Took me 2 minute to solve the thumbnail before clicking. When I looked at the tip of the rocket I suddenly remember exponent lol
Love this!! 💗
I'm a rocket scientist so quite familiar with rocket equations. Looking at these I'd say 6^2=36 and 36/9=4. Next 4^3=64 and 64/2=32. Finally 12^2=144 and 144/24=6. So ?=6
Obviously a) 16 is the correct answer, because as for the other rockets this satisfies the equation left fin*590/51-center*128/17-top*8/17=right fin
you got it all wrong :-) The solution is any number between 6 and 2483, so all multiple choice answers are correct.
The algorithm is like this: take center and right, and multiply these. Then take the left-th root of this number, and round this to whole numbers, and you get the top.
So rnd((9x4)^(1/6)) = 2; rnd((32x2)^(1/4)) = 3. This algorithm makes that any number between 6 and 2483 gives the correct answer.
From the first 2 examples, when the right hand number goes up, the middle number goes down. This implies its likely to be a division on that number, so working backwars we have 9 x 4 = 36. From the remaining numbers of 2 and 6, how can we get to 36? 6 squared of course! You don't need to consider exponentials, it just falls into your lap.
Just look at the middle 9 and the middle 2, compared to the right fin 4 and 32. One goes up and its corresponding fin goes down, while the other goes down, and its corresponding fin goes up. That indicates division. The rest is simple after that.
I got it, but slightly different "wording" to get an equation.
Left fin to the power of nose cone is divided by fuselage to get right fin.
LF ^ NC / F = RF
Answer is 6. I did it in 2 mins. The main clue to notice here is that even though the 2 of the outside numbers are small for the both images, the result of image 1 is relatively large when compared to image 2. So what differs so drastically between 1st and 2nd figures? The numbers 4 and 32 on the bottom right. Since the result of image 2 is very low compared to image 1, in some way, division must be involved using the numbers 4 and 32 as denominators for each image. From there, it's easy to figure out the rest.
Got the same answer but I treated it as [LEFT] = the [NOSE] root of ([RIGHT] times [BODY]). Which is kind of the same but more complicated for 10 year-olds.

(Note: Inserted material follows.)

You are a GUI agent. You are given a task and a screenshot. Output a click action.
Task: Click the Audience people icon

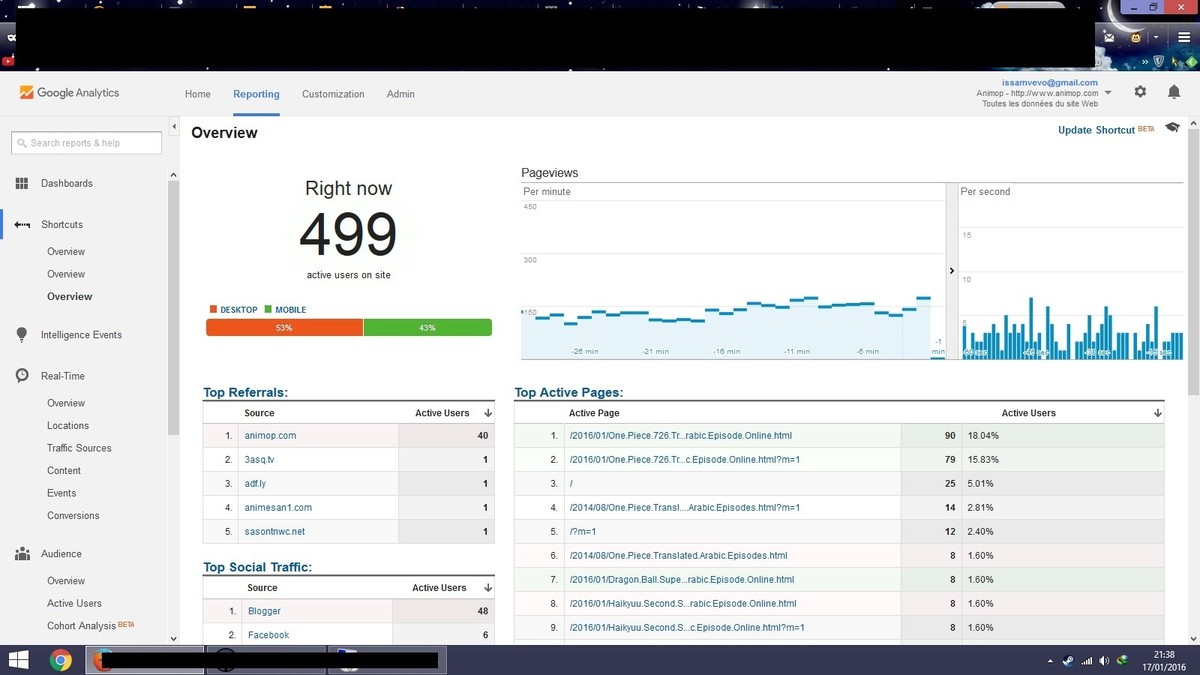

Yea, taking roots at 10 is not obvious. It took me 5+ minutes of trials, but then I thought that, if power is involved, it will be a small one, to make it possible to calculate mentally.
D. 9*4=6^2. 2*32=4^3. So(6)*24=12^2
Nice one, took a minute or two.
Without reading any comments, just looking at the numbers for about 30 seconds, I worked out this:
6²/4=9; 4³/32=2 so 12²/24=6
Answer = 6
My thoughts were: If the middle is smaller, then the bottom right is larger. So, something with dividing by the middle. To get from divide by 9 to 4, 6 and 2 must result in something higher than addition and multiplication, so exponentiation. And there you have it, it's solved.
Product of the sum of digits of the triagles. The sum of the digits of this minus the upper number, minus 1. We also had one other way also yielding 6.
Left fin number raised to nose cone number power, then divided by fuselage number, equals right fin number. The missing fuselage number is six (6).
I was onboard until it was revealed to be a multiple choice question.
God I hate multiple choice questions with a burning passion. Scum of the world of learning
I saw the rocket body like a divide symbol and looked at factors, so came up that (L^N)/B=R, where L is left wing, N is the nose cone, B is the rocket body, and R is the right wing.
e) I don't know, I'm not a rocket surgeon!
Without hearing of the various possible answers I just added everything up. 1st rocket = 21, 2nd rocket = 41, therefore 3rd rocket should equal 61; and the missing number is 23. Logical, Mr. Spock.
How is that a valid equation formed by combining the numbers in the rocket?
That’s a 10 year olds problem? Wow. Good question. Love to know how many in that class got it right.
i think it would have a bit easier if the number on the left wing swapped place with the number in the rocket body.